10th March. LVRC Ciclos Uno Spring Crits at Hog Hill
After winning my first two races of the 2017 season; am I feeling pressure to keep the run going? Err, no is the short answer. Perhaps I should be more worried. I briefly consider diving back into the Steve Peters book to look for some high-brow psychological theory about what I should be thinking. But then I remember that the last time my chimp got out of his cage he ran off with the book and I never got to finish it! So instead I decide to reflect on some sound advice from the giant of sports coaching that is Tommy Cooper…
Tommy Cooper: The card that you have selected is not the queen of diamonds. Is that correct?
Audience Member: Yes that is correct – it’s not the queen of diamonds.
Tommy Cooper: And your card is not the two of clubs either is it?
Audience Member: Correct, it’s not the two of clubs.
Tommy Cooper: Your card is the ace of spades. Is that right?
Audience Member: No, it’s the seven of hearts!
Tommy Cooper: Ah well, two out of three is not bad is it?
Indeed it’s not Tommy! Great. That’s the mind games sorted. Let’s get on with some racing…
The biblical rain that has been forecast all week has thankfully failed to materialise and a large field of over 60 riders sign on for the hour plus 5 laps race. The legend that is, Anthony Wallis is one of that number, so assuming normal service is resumed, that is first place riding off into the distance.
The first lap is run off fairly easily so I put in a dig up the climb and round the cut-through. I get a gap, but the attentive bunch rapidly back up to me – and then flashing past at pace. And from that point the pace didn’t really drop for the rest of the race.
Anthony did his usual and clipped off after a lap or two and all appeared fairly routine. There wasn’t too much to report for the next 50 minutes. The pace remained high. There were skirmishes aplenty, but no one else managed to escape the bunch.
But not everything was quite as normal. In the distance, the orange jersey of Mr Wallis was not stretching away. Indeed he wasn’t making his usual progress at all. And when the whistle went to announce another prime sprint for the bunch around the 45 minute mark, the resultant acceleration brought him back within range. A couple of guys bridged first, but it wasn’t long before a strung out bunch had consumed all three. 51 minutes (I know coz I checked my Garmin to mark this momentous occasion!) raced and Anthony Wallis back in the pack. That’s the first time I’ve seen that! So we’re all set for a sprint royal.
As we reach the hour mark the 5 laps to go board comes out and you can feel the nervousness in the bunch. I ride up alongside Anthony and give him a friendly bump. “We’re still here” I tell him. “I know” he replies “that wasn’t supposed to happen, didn’t you read the rules”. “Ah” I retort “there are new rules this season…”.
4 laps to go. There are more attacks and I can really feel it in my legs as once again the front of the bunch is stretched into a long thin line. I briefly ponder whether, given the fatigue I am feeling whether I might be better off sitting this one out and easing back through the bunch. But I resolve to stick with it and to move right to the front of the bunch to keep out of trouble.

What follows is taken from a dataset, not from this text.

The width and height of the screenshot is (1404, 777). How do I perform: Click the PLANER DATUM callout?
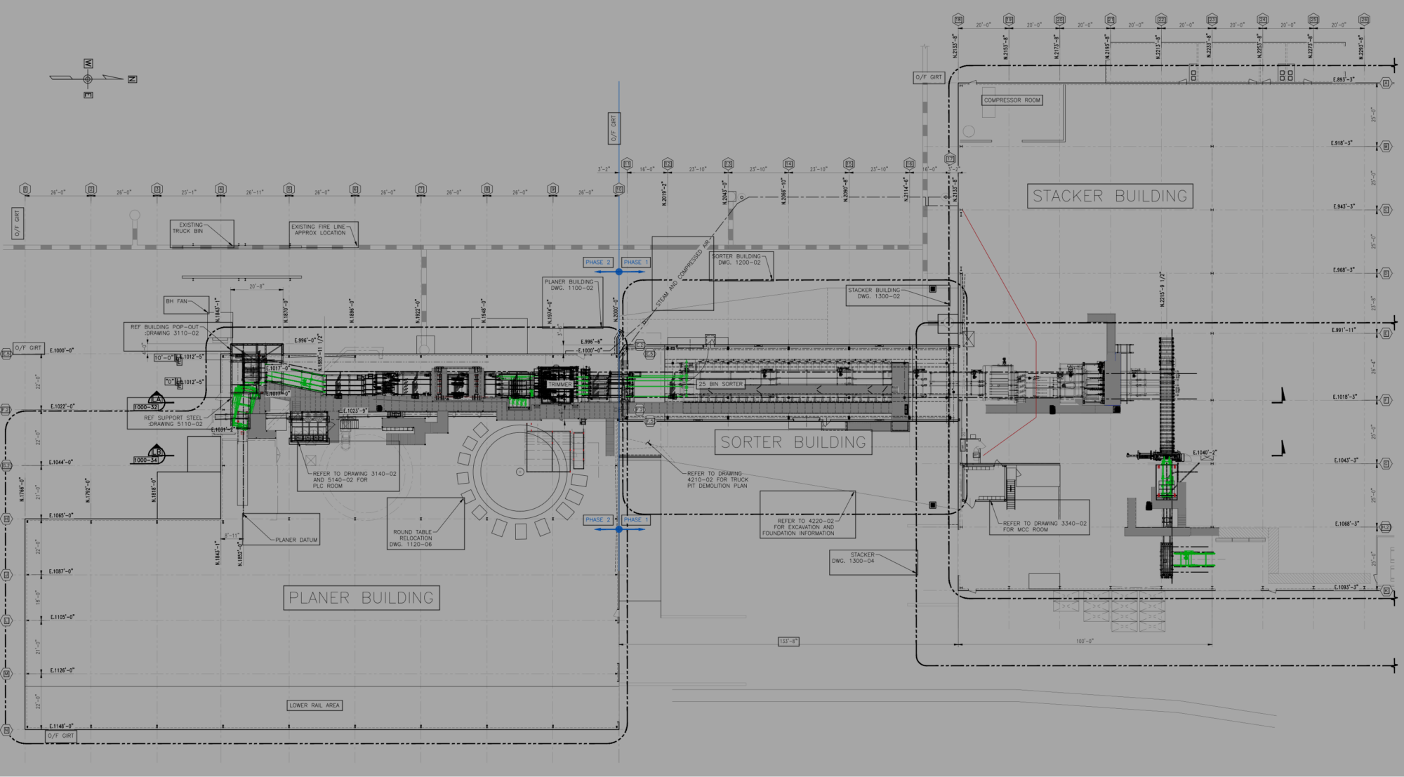(x=296, y=540)
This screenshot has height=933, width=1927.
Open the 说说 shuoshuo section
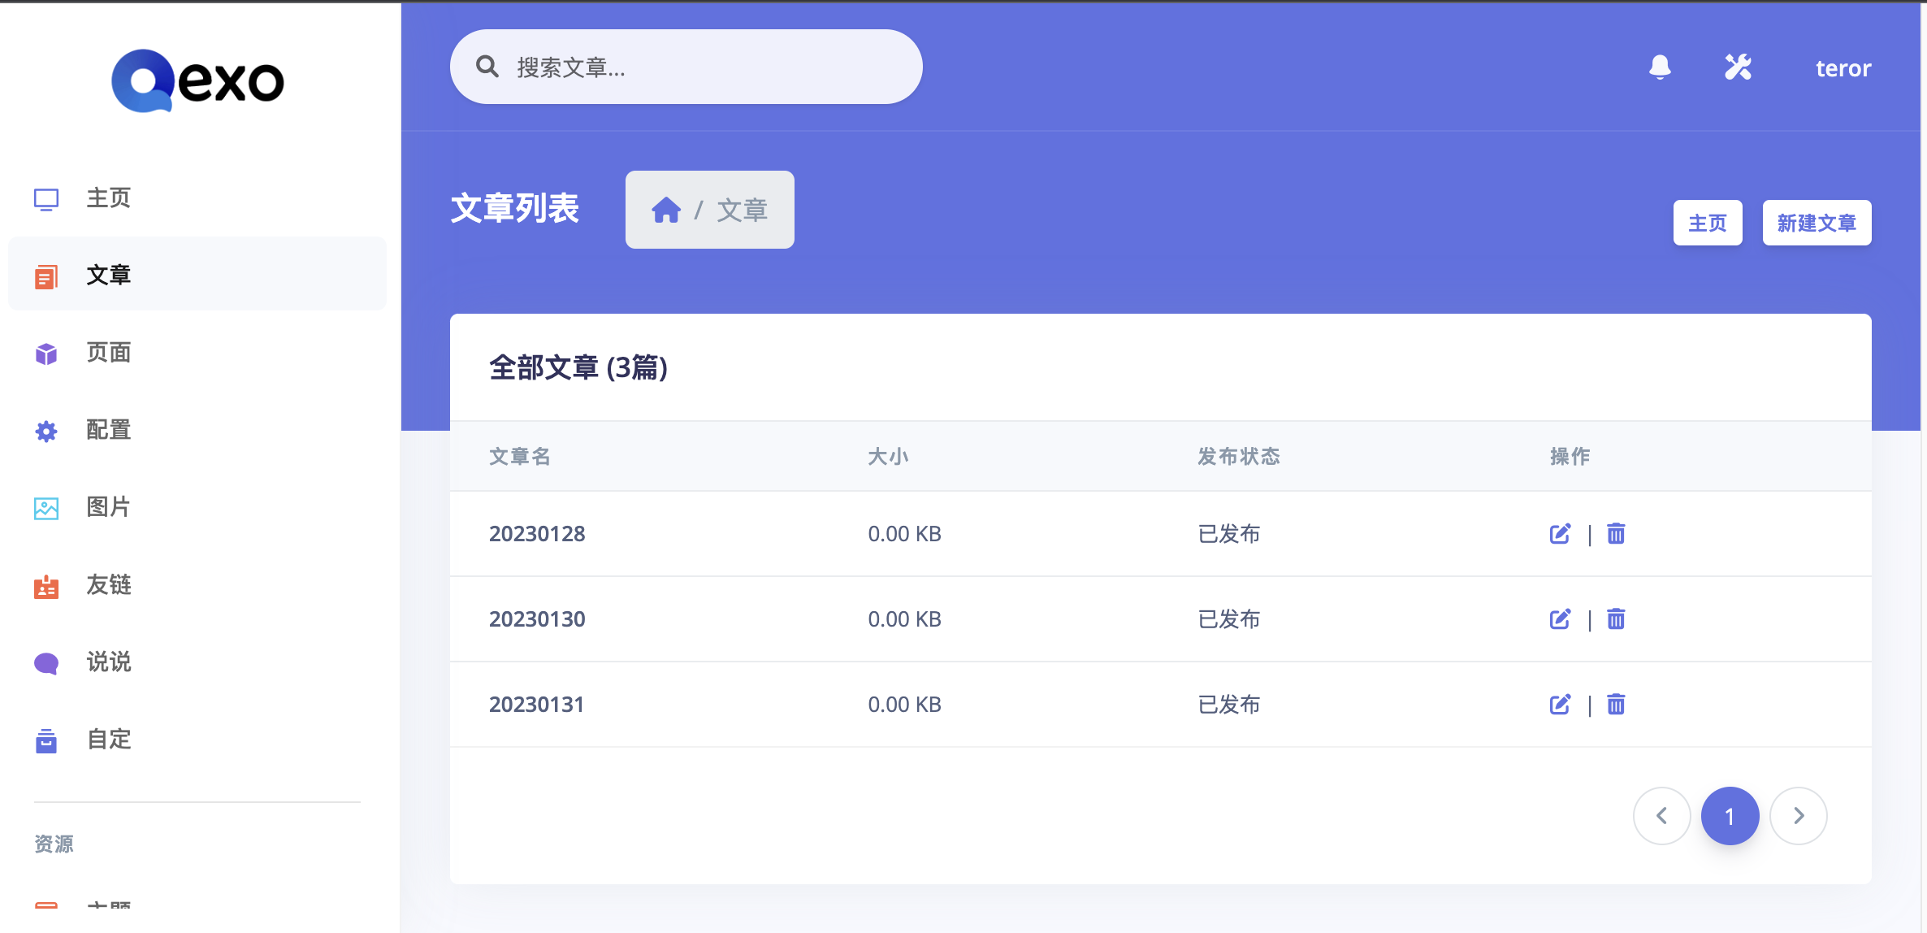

The next couple of laps pass without major incident. At least for me, safely ensconced in the front line of the bunch. Behind I can hear the familiar screeching of brakes and screeching of voices as things amongst the 60 odd “old enough to know betters” gets a bit tasty.
A rider in black decides to push things on. I take his wheel and I am second in line as we take the bell. It’s probably too far forward. But it’s safe and this may have been a wise decision as ahead of us on the circuit is a car! This is never a good sign as it means that there are riders down somewhere on the circuit in need of first aid. At some point the car will stop and there may be riders on the track. And we’re gearing up for the sprint!
As we take the left hander at the back of the circuit the car has pulled off to the right hand side of the track. A rider just about bum-shuffles himself off the track before we arrive. We’re safely past – but as soon as we are, there is an attack. We’re still some 500m from the line so this is a bit of a flyer. But there is a hesitation and he has a small gap.
I can’t wait and make the snap decision to close him down. I quickly close the gap, but the effort has probably sealed my fate. As we reach the final bend the sprint starts on my right. I try to respond but my legs are sadly lacking in the zing department today. The final 100m are just a suffer-fest with everyone just trying to hang on to the line. You could pretty much throw a blanket over the first half dozen riders. Well OK, maybe a large tarpaulin! But it was pretty close. I end up 4th and 2nd C cat rider.
I am fairly pleased with that. I have had a good week in training. I am into the “Build” phase now and I can feel the fatigue generated by the additional intensity in my legs. One more week and I get a rest and hopefully with it the benefits of super-compensation – or what my legs know as a bit more zing. I was close today – a bit more zing is just what is needed!